Subcellular protein fractionation
Cytoplasmic and nuclear protein fractions were extracted by using the NE-PER™ Nuclear and Cytoplasmic Extraction Reagents (Thermo Fisher Scientific, CA, USA) according to its protocol. The extracted protein samples were subsequently analyzed by WB assay. The β-Tubulin and Histone H3 were used as cytoplasmic and nuclear endogenous control, respectively.
TOP/FOP Flash assay
1 × 104 cells were seeded in triplicate in a 24-well plate 24 hours prior to transfection. They were co-transfected with the pRL-CMV plasmid (Renilla luciferase, Promega) plus either TOP-Flash or FOP-Flash plasmid (Upstate) according to the instructions of Lipofectamine 3000 (Invitrogen, Carlsbad, CA, USA). Cells were cultured for 48 hours and then the luciferase activity were evaluated using Duo-Luciferase HS Assay Kit (GeneCopoeia, CA, USA) in accordance with the manufacturer’s instructions. The results were shown as TOP/FOP Flash activity.

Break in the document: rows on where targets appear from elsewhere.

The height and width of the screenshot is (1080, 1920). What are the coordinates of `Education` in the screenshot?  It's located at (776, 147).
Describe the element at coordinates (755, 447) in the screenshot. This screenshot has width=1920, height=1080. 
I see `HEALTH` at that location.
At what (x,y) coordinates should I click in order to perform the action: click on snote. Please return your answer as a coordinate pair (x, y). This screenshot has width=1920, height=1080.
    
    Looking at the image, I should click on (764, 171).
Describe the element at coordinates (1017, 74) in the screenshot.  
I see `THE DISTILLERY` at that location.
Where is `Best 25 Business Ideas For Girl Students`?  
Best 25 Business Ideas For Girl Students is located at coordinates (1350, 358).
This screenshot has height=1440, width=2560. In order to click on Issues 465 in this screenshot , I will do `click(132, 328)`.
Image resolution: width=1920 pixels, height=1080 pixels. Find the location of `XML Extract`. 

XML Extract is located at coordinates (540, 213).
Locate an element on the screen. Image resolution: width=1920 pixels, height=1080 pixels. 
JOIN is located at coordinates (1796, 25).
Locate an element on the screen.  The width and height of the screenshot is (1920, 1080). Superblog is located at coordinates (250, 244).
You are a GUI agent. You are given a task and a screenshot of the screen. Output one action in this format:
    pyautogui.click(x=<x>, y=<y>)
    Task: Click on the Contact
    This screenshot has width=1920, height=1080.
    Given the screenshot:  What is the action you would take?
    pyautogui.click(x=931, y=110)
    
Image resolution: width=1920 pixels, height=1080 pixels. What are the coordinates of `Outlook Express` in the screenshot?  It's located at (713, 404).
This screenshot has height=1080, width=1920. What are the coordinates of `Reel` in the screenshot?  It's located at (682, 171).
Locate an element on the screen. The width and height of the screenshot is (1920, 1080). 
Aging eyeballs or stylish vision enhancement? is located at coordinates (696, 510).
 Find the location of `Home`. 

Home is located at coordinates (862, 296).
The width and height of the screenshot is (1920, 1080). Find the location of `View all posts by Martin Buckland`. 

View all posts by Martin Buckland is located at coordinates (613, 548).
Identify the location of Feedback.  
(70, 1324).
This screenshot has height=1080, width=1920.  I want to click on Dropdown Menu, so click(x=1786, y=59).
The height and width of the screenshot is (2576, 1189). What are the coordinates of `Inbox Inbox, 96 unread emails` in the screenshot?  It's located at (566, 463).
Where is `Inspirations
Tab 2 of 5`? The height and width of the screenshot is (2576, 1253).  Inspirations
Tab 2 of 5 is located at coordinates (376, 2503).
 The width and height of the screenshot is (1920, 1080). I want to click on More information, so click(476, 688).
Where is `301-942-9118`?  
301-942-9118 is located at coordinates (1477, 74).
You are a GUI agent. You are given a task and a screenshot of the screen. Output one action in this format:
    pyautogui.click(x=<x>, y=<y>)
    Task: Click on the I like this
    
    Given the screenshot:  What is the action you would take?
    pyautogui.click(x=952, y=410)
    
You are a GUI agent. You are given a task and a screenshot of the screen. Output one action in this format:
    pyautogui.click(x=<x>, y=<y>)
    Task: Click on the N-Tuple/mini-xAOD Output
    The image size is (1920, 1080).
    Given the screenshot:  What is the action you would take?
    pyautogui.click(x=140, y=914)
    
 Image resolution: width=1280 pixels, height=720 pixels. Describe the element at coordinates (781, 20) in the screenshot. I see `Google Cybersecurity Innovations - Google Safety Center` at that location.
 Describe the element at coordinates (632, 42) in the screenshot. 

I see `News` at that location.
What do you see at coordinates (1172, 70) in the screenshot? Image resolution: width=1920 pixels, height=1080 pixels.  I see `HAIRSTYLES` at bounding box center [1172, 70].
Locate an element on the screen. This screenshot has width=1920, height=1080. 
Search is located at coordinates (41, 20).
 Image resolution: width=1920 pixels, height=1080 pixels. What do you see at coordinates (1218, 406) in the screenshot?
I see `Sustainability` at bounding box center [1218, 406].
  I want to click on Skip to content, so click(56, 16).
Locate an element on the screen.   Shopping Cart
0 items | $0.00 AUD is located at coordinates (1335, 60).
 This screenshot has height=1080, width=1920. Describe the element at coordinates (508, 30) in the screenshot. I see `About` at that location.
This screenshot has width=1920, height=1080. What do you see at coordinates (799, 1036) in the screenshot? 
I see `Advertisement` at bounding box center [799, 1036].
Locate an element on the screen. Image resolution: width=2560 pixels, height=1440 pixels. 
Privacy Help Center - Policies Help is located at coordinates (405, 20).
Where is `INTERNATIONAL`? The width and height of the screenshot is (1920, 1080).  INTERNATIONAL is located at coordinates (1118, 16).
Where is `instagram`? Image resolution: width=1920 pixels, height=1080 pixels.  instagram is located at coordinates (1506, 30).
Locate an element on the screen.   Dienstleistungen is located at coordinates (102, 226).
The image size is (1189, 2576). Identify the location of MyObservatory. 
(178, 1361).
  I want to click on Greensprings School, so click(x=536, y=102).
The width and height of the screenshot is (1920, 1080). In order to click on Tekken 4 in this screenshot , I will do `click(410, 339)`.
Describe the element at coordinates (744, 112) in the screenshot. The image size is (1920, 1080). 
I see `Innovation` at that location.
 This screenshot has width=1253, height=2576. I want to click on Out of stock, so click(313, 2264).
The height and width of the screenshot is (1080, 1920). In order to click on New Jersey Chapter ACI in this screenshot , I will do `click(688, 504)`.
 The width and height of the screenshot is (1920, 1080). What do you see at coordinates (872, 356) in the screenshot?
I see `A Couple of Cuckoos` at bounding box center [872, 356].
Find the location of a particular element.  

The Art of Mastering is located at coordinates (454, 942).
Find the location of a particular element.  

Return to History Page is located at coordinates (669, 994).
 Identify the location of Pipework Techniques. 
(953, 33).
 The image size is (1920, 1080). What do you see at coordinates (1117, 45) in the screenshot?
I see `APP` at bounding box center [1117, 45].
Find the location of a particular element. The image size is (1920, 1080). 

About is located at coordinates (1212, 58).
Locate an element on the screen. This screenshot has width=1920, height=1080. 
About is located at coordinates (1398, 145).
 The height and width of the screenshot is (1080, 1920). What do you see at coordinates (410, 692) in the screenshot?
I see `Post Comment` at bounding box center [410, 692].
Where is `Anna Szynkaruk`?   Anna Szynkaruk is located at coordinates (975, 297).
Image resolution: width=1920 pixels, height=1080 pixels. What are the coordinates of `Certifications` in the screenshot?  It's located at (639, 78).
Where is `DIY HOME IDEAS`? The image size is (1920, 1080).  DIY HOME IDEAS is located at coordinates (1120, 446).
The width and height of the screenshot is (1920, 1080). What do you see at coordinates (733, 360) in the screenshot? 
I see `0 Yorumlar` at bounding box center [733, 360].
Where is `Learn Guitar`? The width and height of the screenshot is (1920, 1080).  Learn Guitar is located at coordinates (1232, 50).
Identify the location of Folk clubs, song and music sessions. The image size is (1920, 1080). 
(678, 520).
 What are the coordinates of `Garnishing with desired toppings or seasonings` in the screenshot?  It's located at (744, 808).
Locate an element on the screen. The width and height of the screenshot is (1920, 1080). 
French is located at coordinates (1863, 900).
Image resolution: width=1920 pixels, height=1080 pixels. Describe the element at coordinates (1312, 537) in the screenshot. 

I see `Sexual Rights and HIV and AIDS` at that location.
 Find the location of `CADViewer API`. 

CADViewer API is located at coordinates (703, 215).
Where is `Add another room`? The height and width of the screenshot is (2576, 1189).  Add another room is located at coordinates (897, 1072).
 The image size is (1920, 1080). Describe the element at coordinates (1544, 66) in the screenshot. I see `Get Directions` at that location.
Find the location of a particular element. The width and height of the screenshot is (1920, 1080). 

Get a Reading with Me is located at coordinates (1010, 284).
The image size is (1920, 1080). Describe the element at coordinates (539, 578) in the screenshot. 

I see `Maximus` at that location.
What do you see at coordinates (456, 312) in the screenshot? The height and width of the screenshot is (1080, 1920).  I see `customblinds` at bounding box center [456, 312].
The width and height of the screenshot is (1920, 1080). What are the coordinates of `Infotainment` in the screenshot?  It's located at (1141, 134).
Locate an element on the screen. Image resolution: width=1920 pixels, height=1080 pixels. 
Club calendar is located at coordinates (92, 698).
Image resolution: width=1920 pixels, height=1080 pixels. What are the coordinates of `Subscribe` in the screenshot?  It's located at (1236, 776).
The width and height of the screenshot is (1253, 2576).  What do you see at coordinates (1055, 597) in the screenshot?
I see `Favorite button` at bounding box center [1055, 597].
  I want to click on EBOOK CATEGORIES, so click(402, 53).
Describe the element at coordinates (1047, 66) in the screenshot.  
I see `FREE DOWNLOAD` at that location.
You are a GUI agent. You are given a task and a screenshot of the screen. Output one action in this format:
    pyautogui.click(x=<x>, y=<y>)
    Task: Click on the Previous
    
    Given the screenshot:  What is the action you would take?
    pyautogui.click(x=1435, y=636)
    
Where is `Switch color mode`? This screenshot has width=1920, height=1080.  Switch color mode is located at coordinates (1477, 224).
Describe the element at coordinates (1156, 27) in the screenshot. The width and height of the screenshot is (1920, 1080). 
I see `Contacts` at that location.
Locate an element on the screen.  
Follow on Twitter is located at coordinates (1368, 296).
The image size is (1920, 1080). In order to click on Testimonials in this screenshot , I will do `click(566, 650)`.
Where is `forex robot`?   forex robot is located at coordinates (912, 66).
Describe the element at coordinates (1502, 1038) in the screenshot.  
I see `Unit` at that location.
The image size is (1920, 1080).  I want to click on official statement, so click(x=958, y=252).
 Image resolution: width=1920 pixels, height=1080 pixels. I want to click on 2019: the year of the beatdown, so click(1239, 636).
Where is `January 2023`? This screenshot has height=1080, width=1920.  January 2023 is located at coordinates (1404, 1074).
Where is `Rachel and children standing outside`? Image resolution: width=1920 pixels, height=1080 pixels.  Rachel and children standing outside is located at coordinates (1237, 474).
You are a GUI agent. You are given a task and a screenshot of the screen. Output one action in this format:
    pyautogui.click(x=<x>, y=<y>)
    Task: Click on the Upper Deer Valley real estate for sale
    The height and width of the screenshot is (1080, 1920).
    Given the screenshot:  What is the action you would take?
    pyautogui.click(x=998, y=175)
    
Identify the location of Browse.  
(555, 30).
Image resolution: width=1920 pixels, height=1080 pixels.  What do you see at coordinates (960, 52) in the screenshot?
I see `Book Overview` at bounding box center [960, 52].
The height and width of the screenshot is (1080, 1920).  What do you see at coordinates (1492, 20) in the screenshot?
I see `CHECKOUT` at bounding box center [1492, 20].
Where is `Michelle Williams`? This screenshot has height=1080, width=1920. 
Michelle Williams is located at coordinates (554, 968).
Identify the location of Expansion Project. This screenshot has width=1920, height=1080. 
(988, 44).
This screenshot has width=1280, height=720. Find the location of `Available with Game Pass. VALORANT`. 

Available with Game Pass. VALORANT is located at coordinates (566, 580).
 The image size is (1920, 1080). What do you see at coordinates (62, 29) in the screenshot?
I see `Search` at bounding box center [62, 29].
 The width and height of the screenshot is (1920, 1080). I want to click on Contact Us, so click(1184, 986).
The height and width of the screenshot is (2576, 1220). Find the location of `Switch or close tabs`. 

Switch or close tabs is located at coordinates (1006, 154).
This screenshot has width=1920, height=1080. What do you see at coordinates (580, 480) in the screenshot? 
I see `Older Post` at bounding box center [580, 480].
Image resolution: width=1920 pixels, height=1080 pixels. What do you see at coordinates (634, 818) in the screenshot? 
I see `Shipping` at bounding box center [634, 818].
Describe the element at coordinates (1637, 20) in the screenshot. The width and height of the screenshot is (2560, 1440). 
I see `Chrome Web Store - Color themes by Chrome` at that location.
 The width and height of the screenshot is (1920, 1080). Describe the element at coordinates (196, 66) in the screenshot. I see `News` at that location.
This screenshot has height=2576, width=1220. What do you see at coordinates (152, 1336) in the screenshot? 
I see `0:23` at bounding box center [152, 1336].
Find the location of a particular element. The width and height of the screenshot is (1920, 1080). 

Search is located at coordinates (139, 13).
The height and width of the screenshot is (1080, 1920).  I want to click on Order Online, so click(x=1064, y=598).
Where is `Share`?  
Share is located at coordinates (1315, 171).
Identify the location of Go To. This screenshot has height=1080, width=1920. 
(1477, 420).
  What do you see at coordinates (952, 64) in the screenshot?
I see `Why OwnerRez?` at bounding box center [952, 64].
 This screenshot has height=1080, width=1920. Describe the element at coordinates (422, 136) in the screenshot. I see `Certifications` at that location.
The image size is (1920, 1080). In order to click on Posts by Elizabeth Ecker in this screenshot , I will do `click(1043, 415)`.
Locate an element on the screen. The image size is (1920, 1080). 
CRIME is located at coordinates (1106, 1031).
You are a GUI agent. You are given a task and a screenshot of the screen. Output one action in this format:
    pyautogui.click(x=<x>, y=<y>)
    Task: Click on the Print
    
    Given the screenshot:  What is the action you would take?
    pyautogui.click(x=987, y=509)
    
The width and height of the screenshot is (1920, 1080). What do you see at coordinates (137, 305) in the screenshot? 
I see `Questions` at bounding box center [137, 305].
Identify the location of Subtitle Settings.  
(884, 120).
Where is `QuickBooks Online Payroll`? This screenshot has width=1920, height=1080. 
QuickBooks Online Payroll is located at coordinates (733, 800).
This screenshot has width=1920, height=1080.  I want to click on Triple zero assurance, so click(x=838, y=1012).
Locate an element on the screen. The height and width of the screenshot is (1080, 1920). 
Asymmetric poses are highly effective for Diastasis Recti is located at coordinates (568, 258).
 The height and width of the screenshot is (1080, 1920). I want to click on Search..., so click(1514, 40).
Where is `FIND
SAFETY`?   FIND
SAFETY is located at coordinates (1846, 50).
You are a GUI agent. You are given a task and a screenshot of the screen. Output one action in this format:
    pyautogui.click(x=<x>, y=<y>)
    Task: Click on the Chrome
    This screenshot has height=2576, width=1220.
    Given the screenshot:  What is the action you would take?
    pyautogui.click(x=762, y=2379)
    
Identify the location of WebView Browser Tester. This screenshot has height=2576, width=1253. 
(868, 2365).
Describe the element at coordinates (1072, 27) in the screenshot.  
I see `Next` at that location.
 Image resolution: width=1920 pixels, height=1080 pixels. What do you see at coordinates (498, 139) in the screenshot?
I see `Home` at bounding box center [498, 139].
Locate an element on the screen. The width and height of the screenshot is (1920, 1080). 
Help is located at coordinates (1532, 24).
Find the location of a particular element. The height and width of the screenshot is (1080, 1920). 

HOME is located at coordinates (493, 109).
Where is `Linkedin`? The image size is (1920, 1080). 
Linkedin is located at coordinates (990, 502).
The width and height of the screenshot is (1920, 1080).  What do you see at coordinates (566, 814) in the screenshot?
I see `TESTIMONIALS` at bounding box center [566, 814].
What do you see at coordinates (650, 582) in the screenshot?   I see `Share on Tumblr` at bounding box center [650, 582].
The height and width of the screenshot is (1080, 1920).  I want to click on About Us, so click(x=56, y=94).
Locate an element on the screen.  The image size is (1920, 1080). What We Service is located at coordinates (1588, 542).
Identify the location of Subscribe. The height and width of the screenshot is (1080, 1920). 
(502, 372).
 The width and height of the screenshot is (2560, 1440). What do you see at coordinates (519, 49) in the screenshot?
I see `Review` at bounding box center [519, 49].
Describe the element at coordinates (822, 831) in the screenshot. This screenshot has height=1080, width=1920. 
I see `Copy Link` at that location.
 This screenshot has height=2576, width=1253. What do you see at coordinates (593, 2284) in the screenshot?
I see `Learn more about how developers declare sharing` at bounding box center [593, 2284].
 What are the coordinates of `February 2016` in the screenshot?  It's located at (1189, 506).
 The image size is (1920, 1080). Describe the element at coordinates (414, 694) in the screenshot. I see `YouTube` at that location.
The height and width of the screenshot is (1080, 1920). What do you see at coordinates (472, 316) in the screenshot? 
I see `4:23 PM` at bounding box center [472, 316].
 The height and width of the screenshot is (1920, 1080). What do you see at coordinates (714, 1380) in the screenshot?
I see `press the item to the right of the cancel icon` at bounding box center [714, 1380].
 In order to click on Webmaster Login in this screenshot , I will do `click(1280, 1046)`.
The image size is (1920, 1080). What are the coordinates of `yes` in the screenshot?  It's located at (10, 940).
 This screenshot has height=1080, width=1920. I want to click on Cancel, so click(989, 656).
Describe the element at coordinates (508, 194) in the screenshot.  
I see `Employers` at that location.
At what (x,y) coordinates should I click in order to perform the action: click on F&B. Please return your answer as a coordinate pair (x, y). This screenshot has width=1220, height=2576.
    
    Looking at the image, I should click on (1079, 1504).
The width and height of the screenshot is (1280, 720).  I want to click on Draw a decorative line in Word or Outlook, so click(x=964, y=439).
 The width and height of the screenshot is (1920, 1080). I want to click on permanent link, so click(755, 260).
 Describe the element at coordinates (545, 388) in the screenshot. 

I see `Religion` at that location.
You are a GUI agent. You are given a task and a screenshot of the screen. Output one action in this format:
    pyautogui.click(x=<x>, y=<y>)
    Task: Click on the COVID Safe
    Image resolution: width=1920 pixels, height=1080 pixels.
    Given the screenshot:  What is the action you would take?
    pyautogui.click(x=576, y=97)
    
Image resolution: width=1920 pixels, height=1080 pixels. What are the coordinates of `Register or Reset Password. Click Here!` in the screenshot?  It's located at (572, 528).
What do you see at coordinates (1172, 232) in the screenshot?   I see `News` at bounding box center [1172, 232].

Co-IP was conducted using Pierce Crosslink Magnetic IP/Co-IP Kit in accordance with the manufacturer’s instructions (Thermo Fisher Scientific, CA, USA). Briefly, cell lysates were incubated with protein A/G magnetic beads which were previously bind to primary antibodies, then dissociated the bound antigens from antibody-crosslinked beads by eluting in a low-pH elution buffer. The eluent was detected by WB analysis.
All the statistical analyses were performed by applying SPSS software (version 23.0, SPSS Inc., Chicago, IL, USA), GraphPad Prism software (version, 8.0La Jolla, CA, USA) and MedCalc software (version 15.2.2). Data was exhibited as mean ± standard deviation (SD). Student’s t-test was used to investigate continuous variables. Multiple hypothesis test was assessed by using Monte Carlo method. The Person χ2 test was applied to examine correlations. The survival curves were plotted using Kaplan-Meier method and tested by log-rank test. Subsequently, Cox proportional hazards regression model (enter method) was utilized to evaluation of potential independent prognostic factors. Potential confounders with P values less than 0.05 in univariate regression analyses were selected for multivariate regression models. A two-tailed P value < 0.05 was considered statistically significant.